USA: les démocrates tiennent la corde aux primaires en Californie et à Los Angeles
Le candidat démocrate au poste de gouverneur de Californie, Xavier Becerra, prend la parole lors d’un événement de la soirée électorale dans le centre-ville de Los Angeles, le 2 juin 2026. ©FREDERIC J. BROWN / AFP

Les démocrates semblent bien partis mercredi pour conserver le contrôle de l’État de Californie, appelés à voter simultanément pour les primaires dans l’élection du nouveau gouverneur et celle du maire de Los Angeles, deuxième plus grande ville des États-Unis.

Contrairement aux autres États américains, le «Golden State» organise une primaire commune ouverte aux démocrates et aux républicains pour le poste de gouverneur.

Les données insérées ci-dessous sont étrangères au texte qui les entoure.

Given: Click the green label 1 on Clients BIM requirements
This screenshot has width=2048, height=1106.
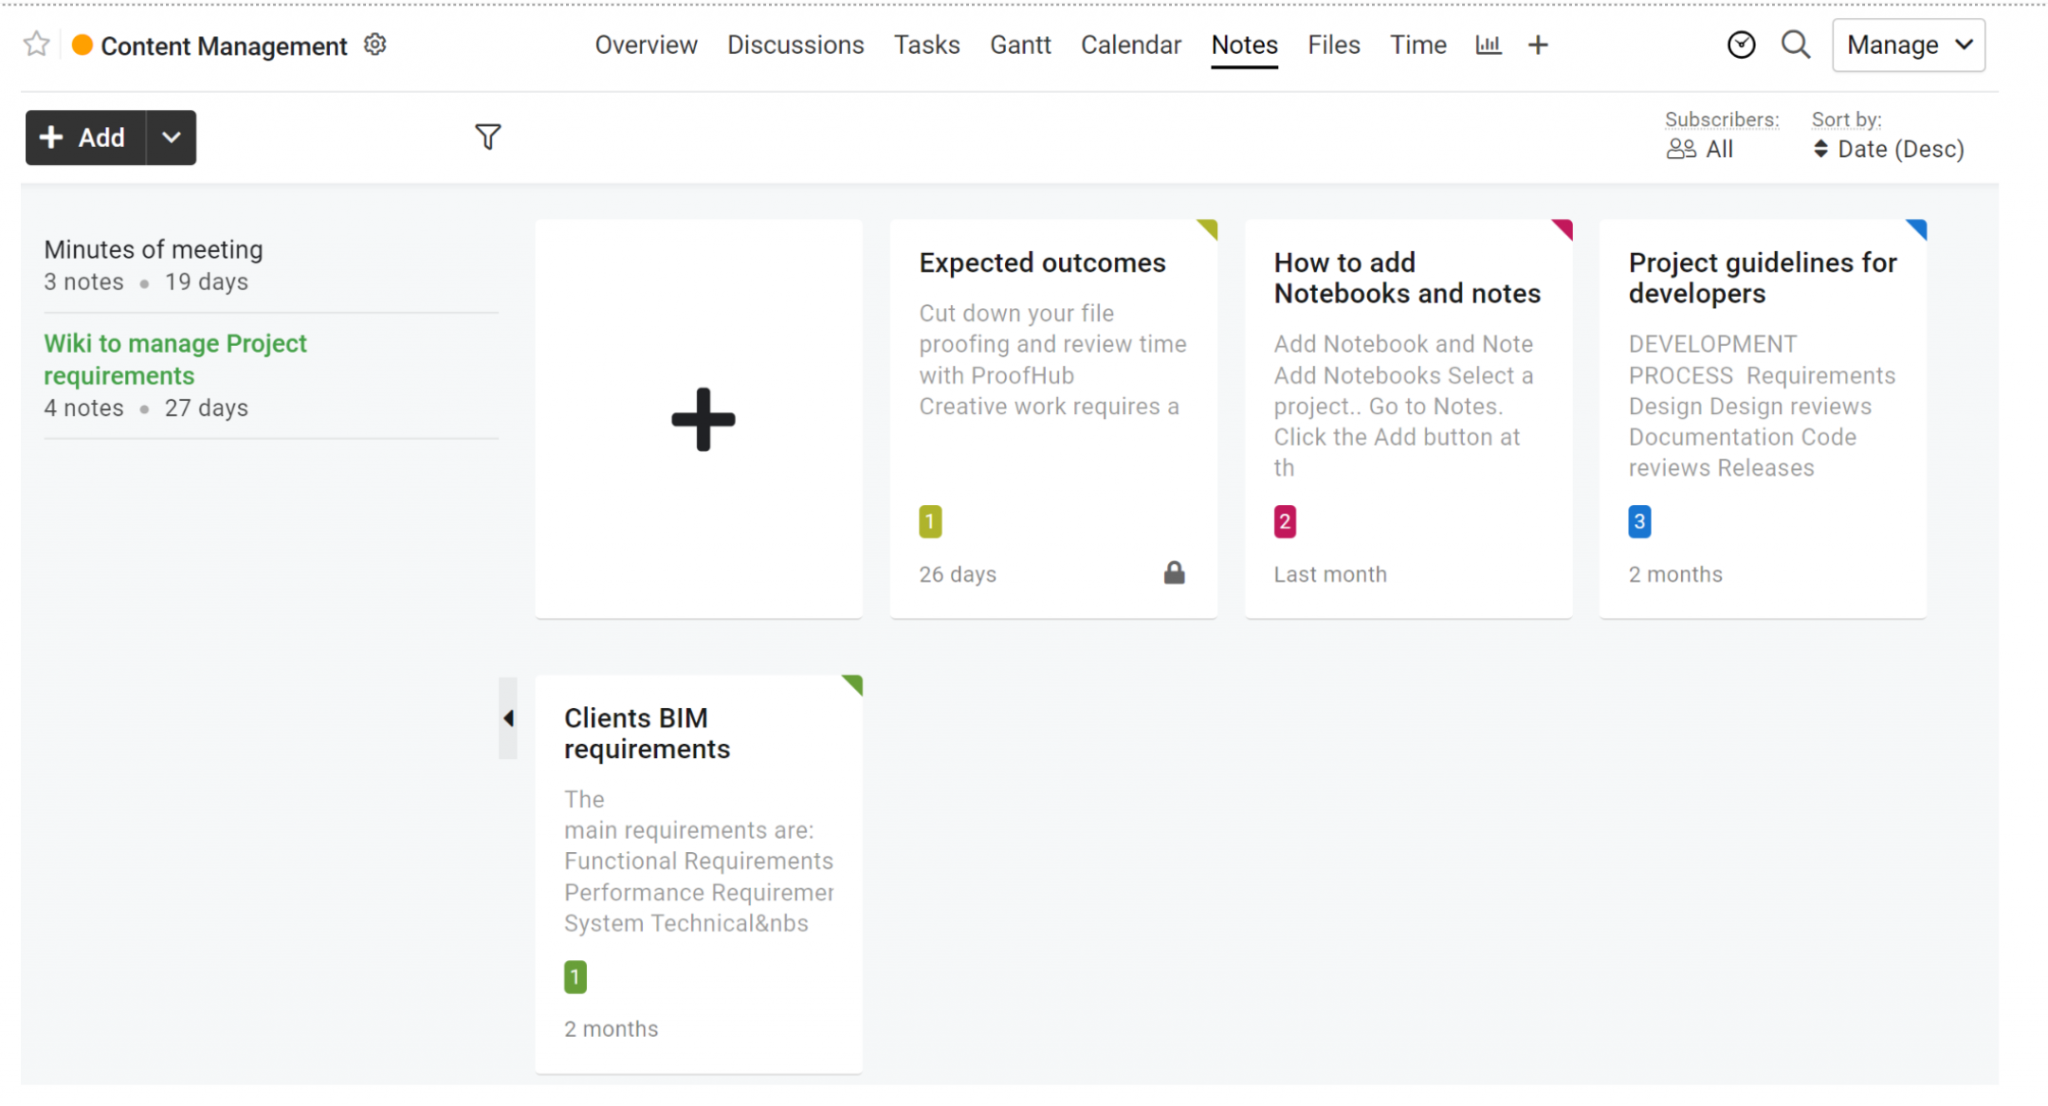Looking at the screenshot, I should point(574,977).
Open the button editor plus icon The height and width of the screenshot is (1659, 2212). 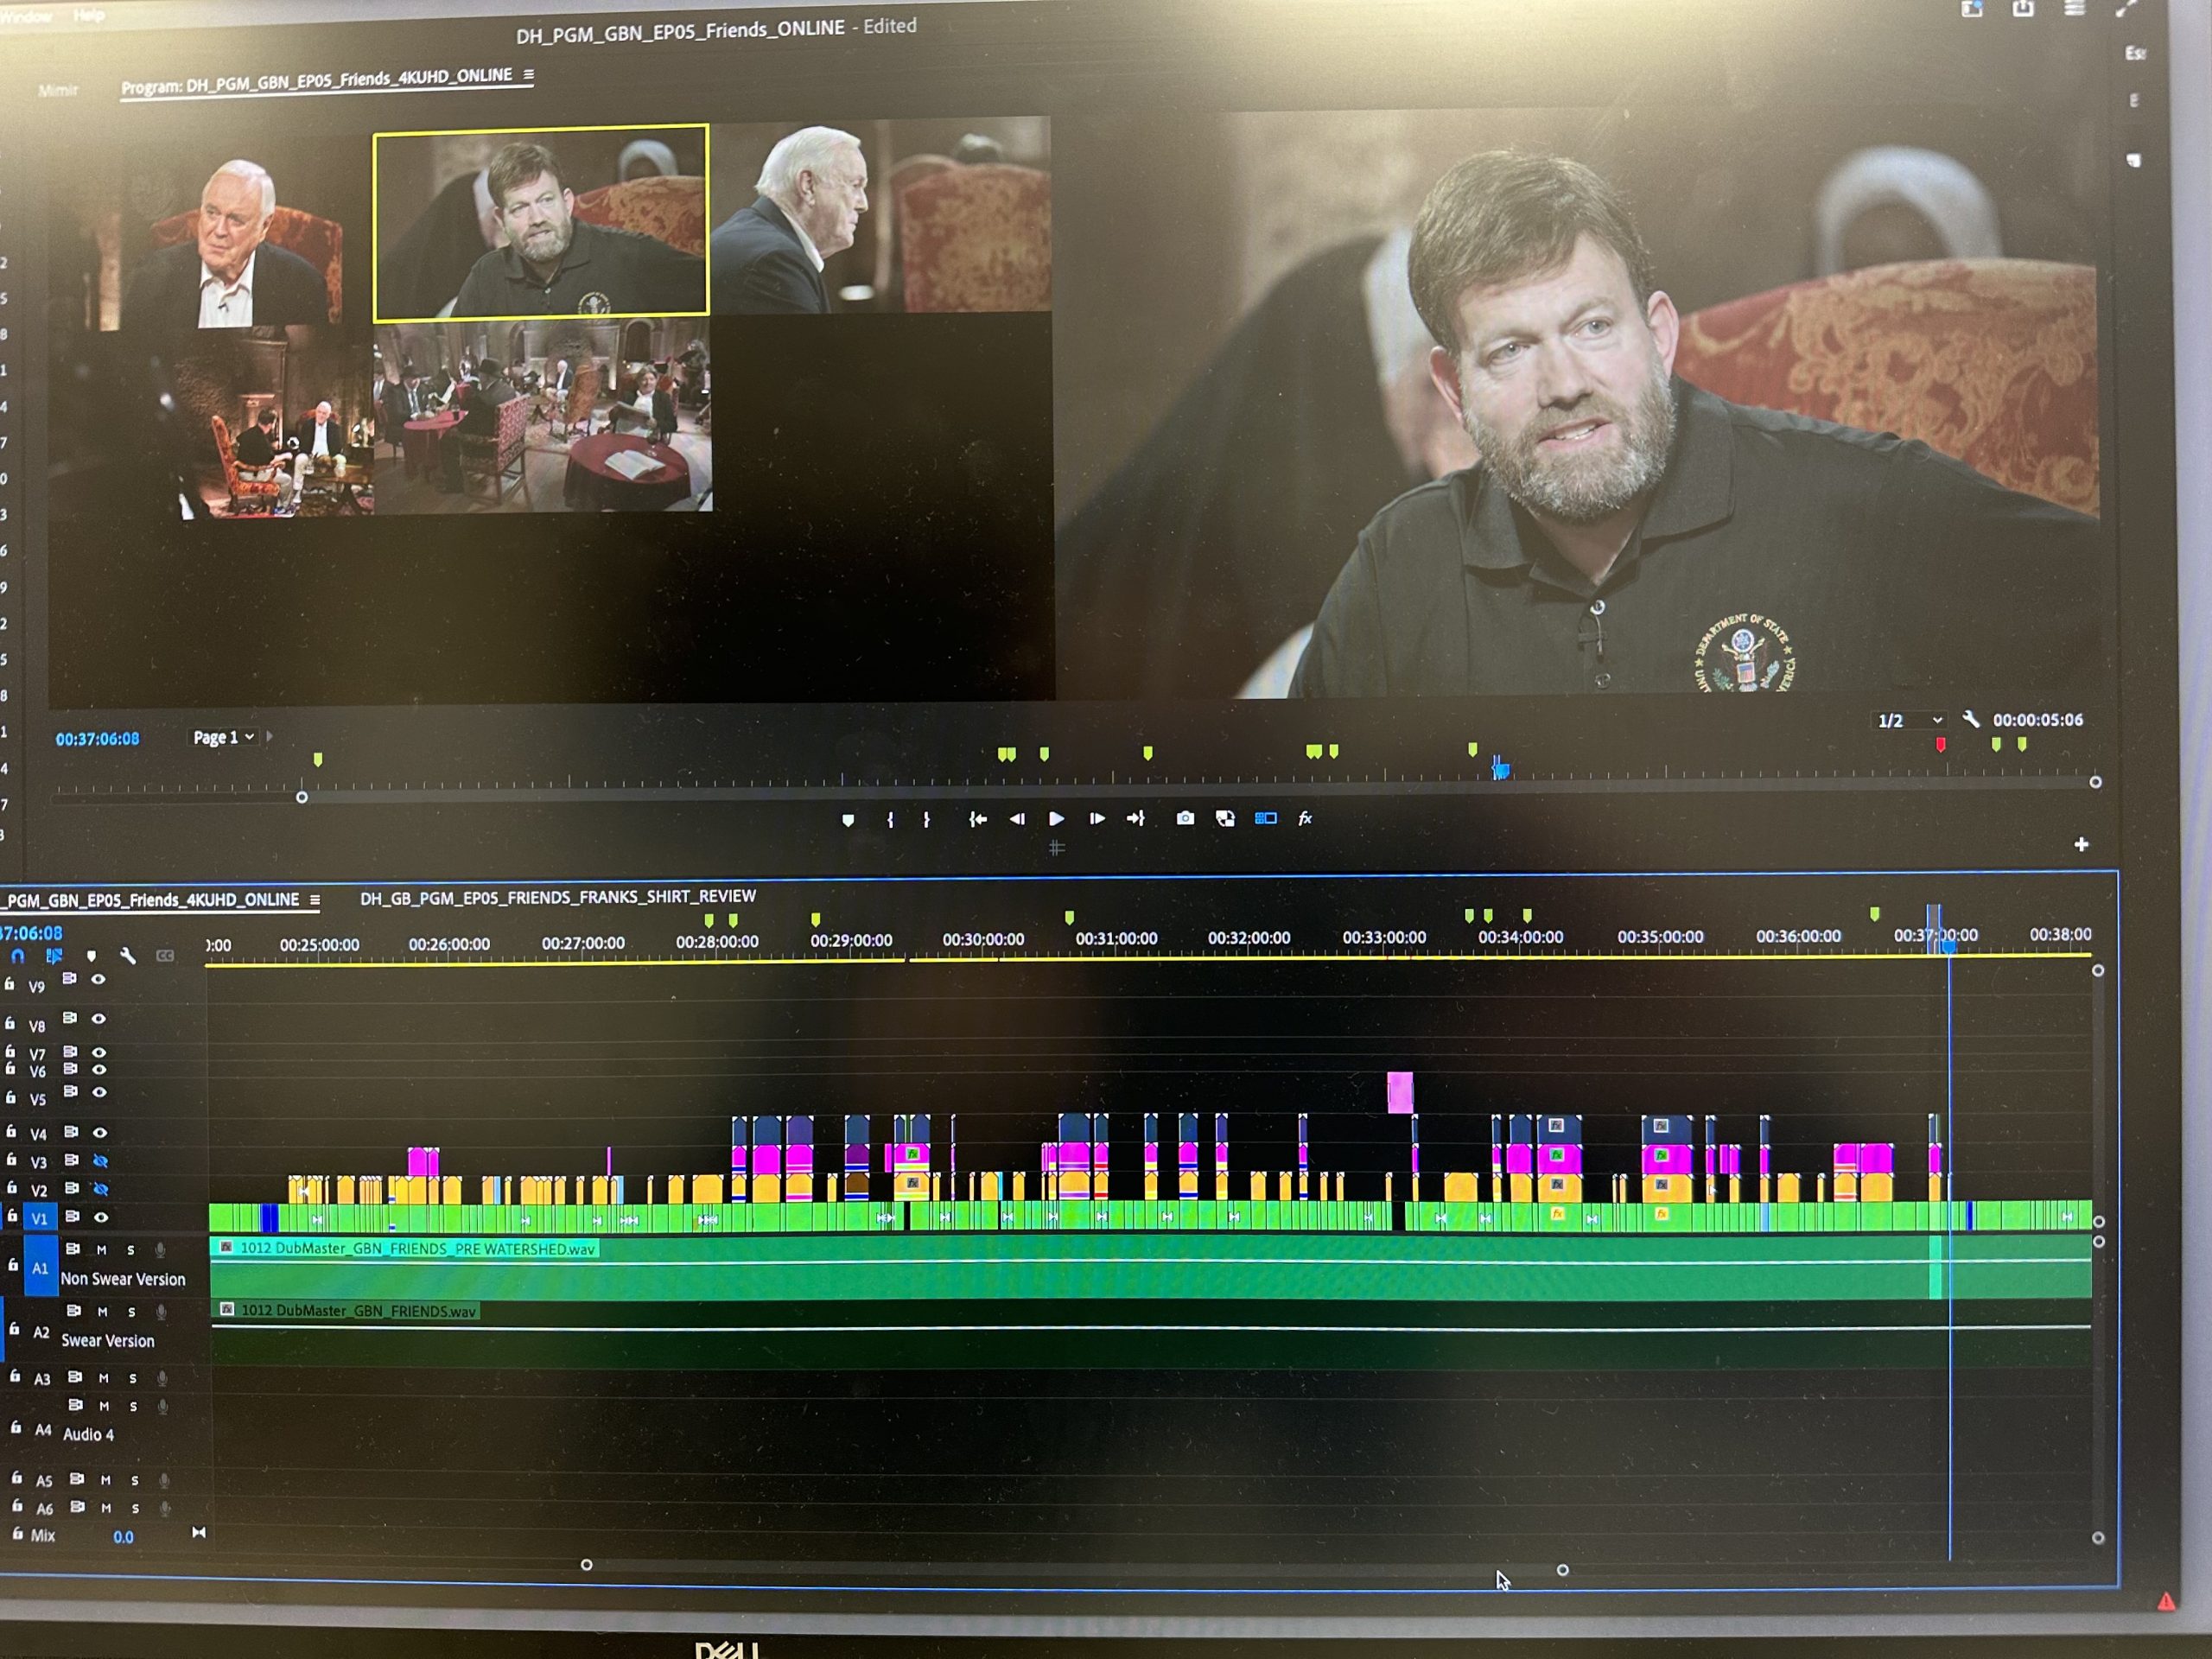tap(2081, 845)
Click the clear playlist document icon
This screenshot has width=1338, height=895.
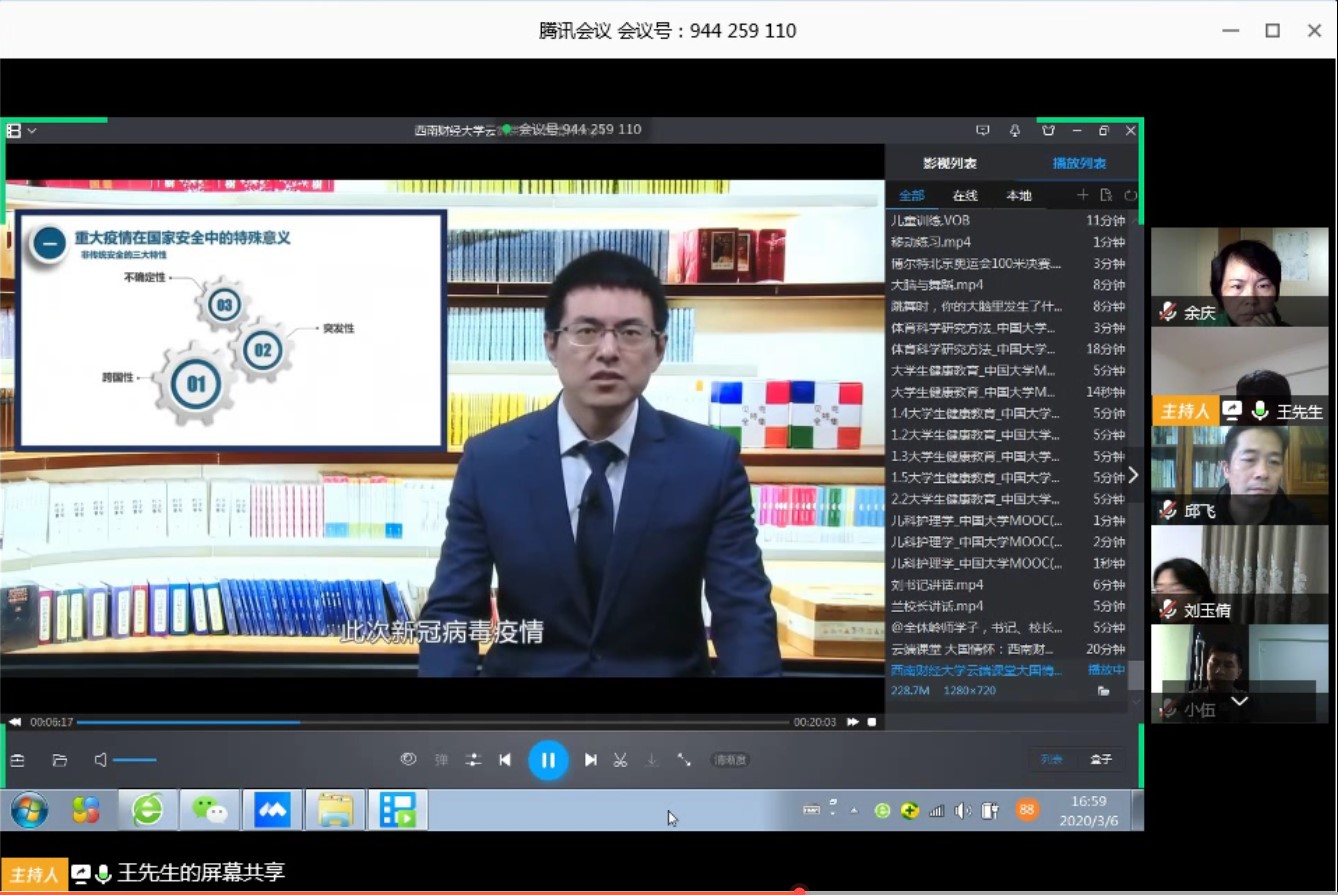(1106, 195)
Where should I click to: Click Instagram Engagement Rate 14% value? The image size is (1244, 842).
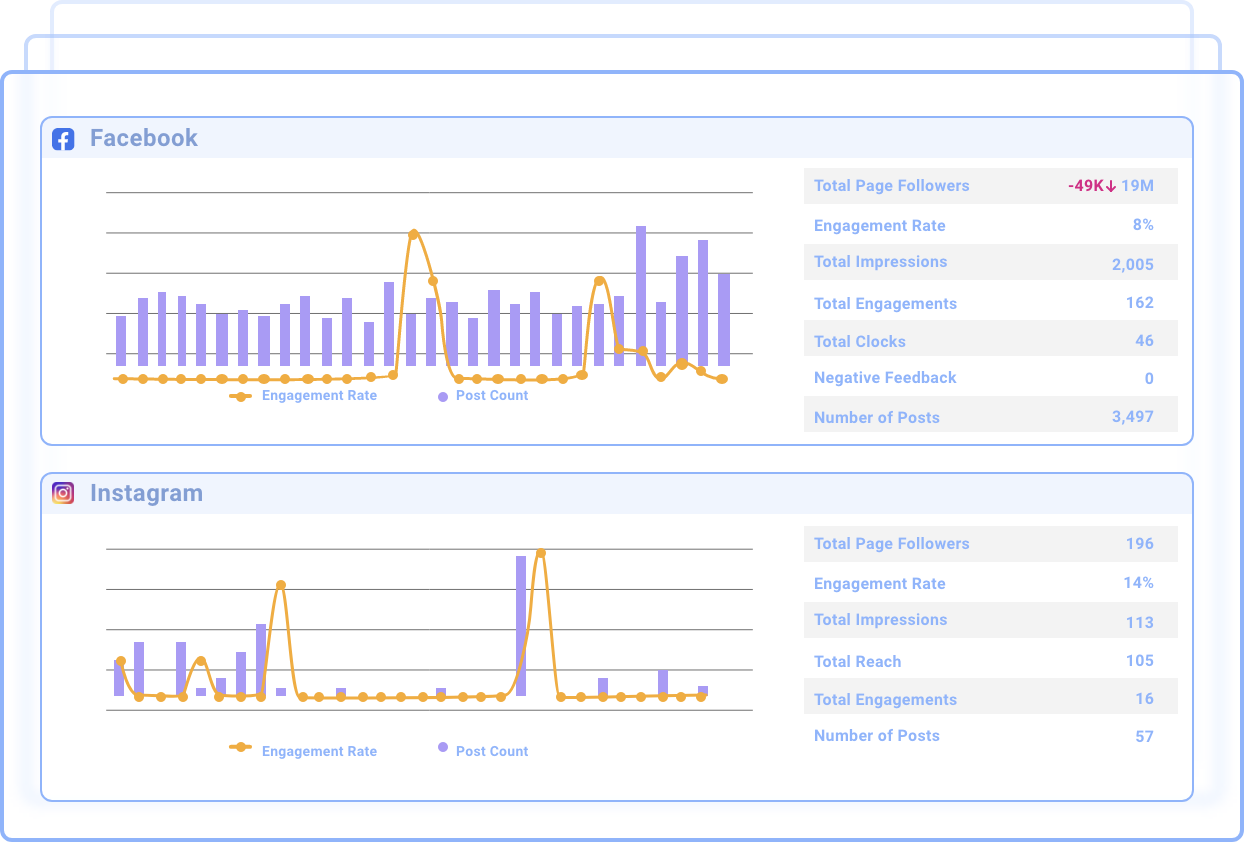tap(1138, 583)

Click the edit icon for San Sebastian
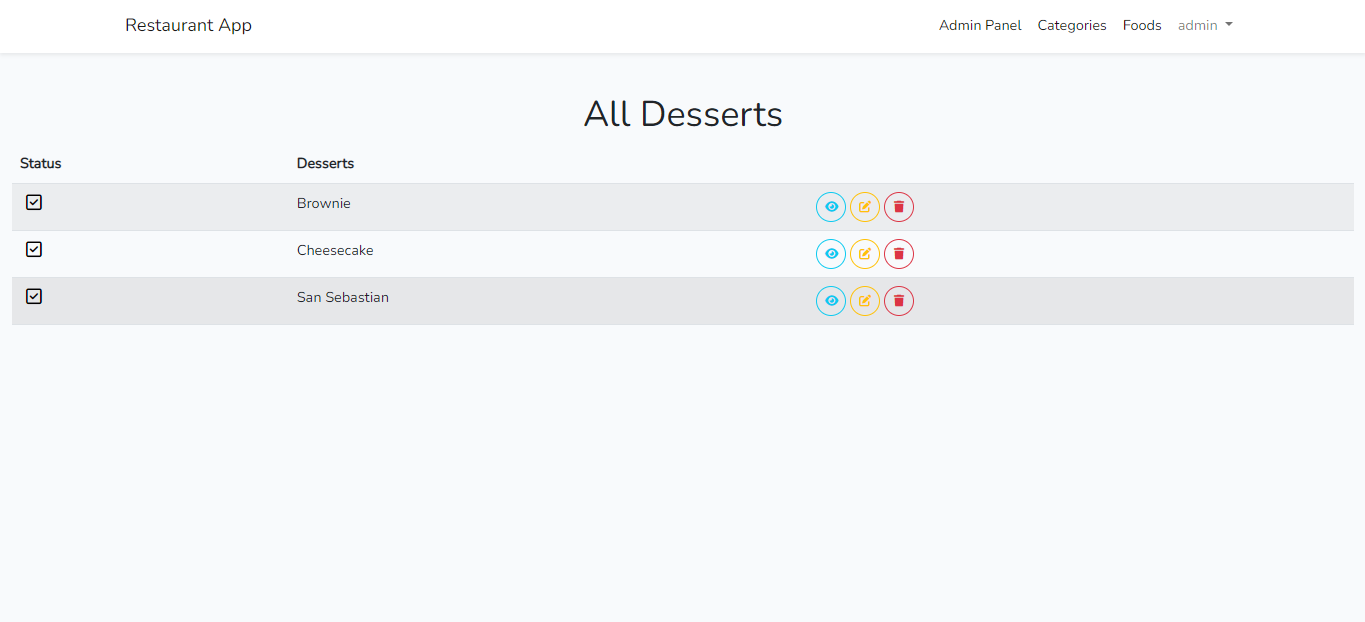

Les deux personnalités en tête s’affronteront en novembre pour succéder au démocrate Gavin Newsom, bloqué par la limite des mandats. Critique infatigable de Donald Trump, il est considéré comme un des candidats possibles du parti à la présidentielle de 2028.

Selon les premiers dépouillements, le démocrate Xavier Becerra, ancien ministre de la Santé sous le président Joe Biden, se détache avec près de 29% des voix décomptées au milieu de la nuit. Un républicain soutenu par Donald Trump, Steve Hilton (23%), et un autre démocrate, Tom Steyer (22%), sont au coude-à-coude pour l’autre strapontin peu après 9h00 GMT.

Steve Hilton, ancien stratège politique américano-britannique, un temps commentateur pour la chaîne conservatrice Fox News, a dénoncé le bilan selon lui désastreux de ses adversaires, qui ont la mainmise sur les organes de l’État californien, en matière notamment de logement et de pouvoir d’achat.

Tom Steyer, un gestionnaire de fonds spéculatifs milliardaire, a pour sa part dépensé plus de 200 millions de dollars de sa fortune personnelle pour faire campagne en faveur d’une hausse des impôts des plus riches et d’une baisse des factures de la classe moyenne.

À l’instar du «Golden State», mardi était une grosse journée électorale aux États-Unis. Des primaires se tenaient en effet également dans le New Jersey, Montana, Dakota du Sud, Nouveau-Mexique et l’Iowa en vue d’élections de gouverneurs ou de représentants au Congrès.

L’avertissement de Trump

Fidèle à ses habitudes, le président a d’ailleurs laissé entendre que le gouvernement fédéral ne soutiendrait financièrement la Californie que si le républicain Steve Hilton était élu. «L’argent coulera à flots car je lui fais confiance (mais pas aux autres!)», a-t-il écrit sur son réseau Truth Social.

La Californie, berceau de la Silicon Valley, revendique la quatrième économie du monde.

Mais ses habitants dénoncent le coût exorbitant du logement, de l’essence la plus chère des États-Unis, de services publics en décrépitude et le nombre choquant de sans-abris à San Francisco et Los Angeles.

Cette dernière se choisissait elle-même un nouveau maire mardi. La sortante Karen Bass vise un second mandat, entre une conseillère municipale qui l’attaque sur sa gauche et une star de la téléréalité marquée à droite.

Ancienne membre du Congrès, elle semble partie pour conserver son poste, même si sa gestion maladroite des tragiques incendies qui ont ravagé Los Angeles en janvier 2025 a ébranlé sa position.

Avec près de 35% des voix, elle devance largement Nithya Raman, une de ses anciennes alliées au conseil municipal issue du parti des socialistes démocrates. En troisième position, celle-ci ne recueille que quelque 22% des scrutins.

Sur sa droite, Spencer Pratt, star de la téléréalité qui a perdu sa maison dans les incendies et qui canalise le mécontentement lié à la lenteur de la reconstruction de la ville, atteint de son côté plus de 30% des voix.

La Californie est connue pour la lenteur traditionnelle de son dépouillement, à laquelle s’ajoute un volume important de votes par correspondance. Les dernières heures sont supposées être plutôt en faveur des démocrates.